**Provided passage:**
--------------------------------

A coordinated fear campaign conducted by public officials and the media has conditioned children to believe people will die if they take off their masks or go near others without a mask. This hysterical attack on the children is confusing and destabilizing. Raising a child who has no hope is a terrible thing. Teaching a child the school has the authority to override a parent’s direction is dangerous.

The board mentions the power of working together, yet on Aug. 23 President Debra Long closed a public in-person school board meeting, walking out on over 100 parents and citizens who were there to voice their concerns, and why? Because some of them refused to wear the mask. The irony is less than 24 hours earlier nobody was at risk but as it has been for 18 months, an artificial date determines when we are and aren’t “safe.” Does anybody ask why it was safer Aug. 22 than it was Aug 23? Whatever happened to 15 days to flatten the curve and President Biden telling us we would be immune once we get the vaccine? All lies!

The board must always remember it works for citizens and their children – not the superintendent, not OSPI, not the governor. The board has lost their way. They have resumed virtual board meetings, which limits participation. Last Monday, when the only speaker on the 30-minute public comment agenda asked for an additional two minutes, Debra Long told her she could have one and asked her to hurry. The speaker was an expert in children’s mental health and the board wanted nothing to do with what she had to say. They had more important things to do but won’t tell us what they were.

--------------------------------

**Data block:**

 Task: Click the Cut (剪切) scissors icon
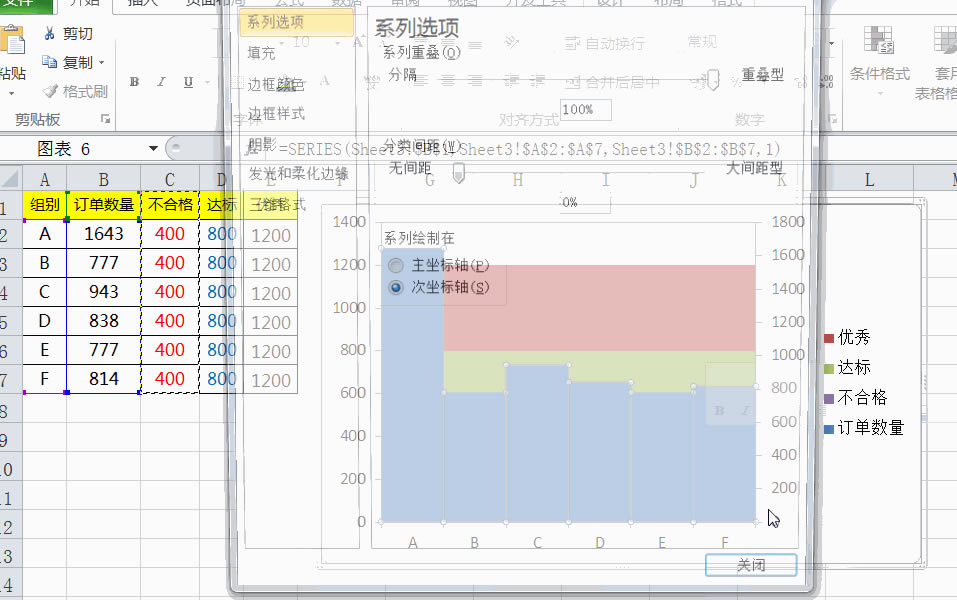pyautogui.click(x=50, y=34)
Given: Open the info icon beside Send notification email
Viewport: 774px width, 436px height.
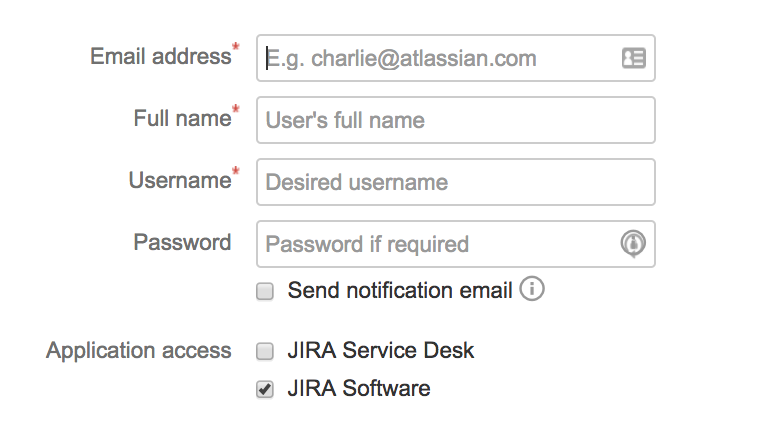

--------------------------------

**Tasks for this exercise:**
[A] According to the school board piece, how many parents and citizens were at the in-person meeting that Debra Long walked out on?
[B] Carry on the school board piece past its final sentence.
The lines after the school board piece are unrelated material.

**Response list:**
[A] Over 100.

[B]
It’s time for a new board. One that will be respectful, listen and advocate for the health and safety of all children, including those with special needs that they now conveniently place in plexiglass cages in the rear of the classroom. Personal and parental choice is an important consideration when balancing the physical, mental and emotional health. It is time for all of us to start working harder to heal our community during this horrible pandemic. The solution must stop being more destructive than the problem.

Bret Howell is a write-in candidate for the Central Valley School District board director, position 2.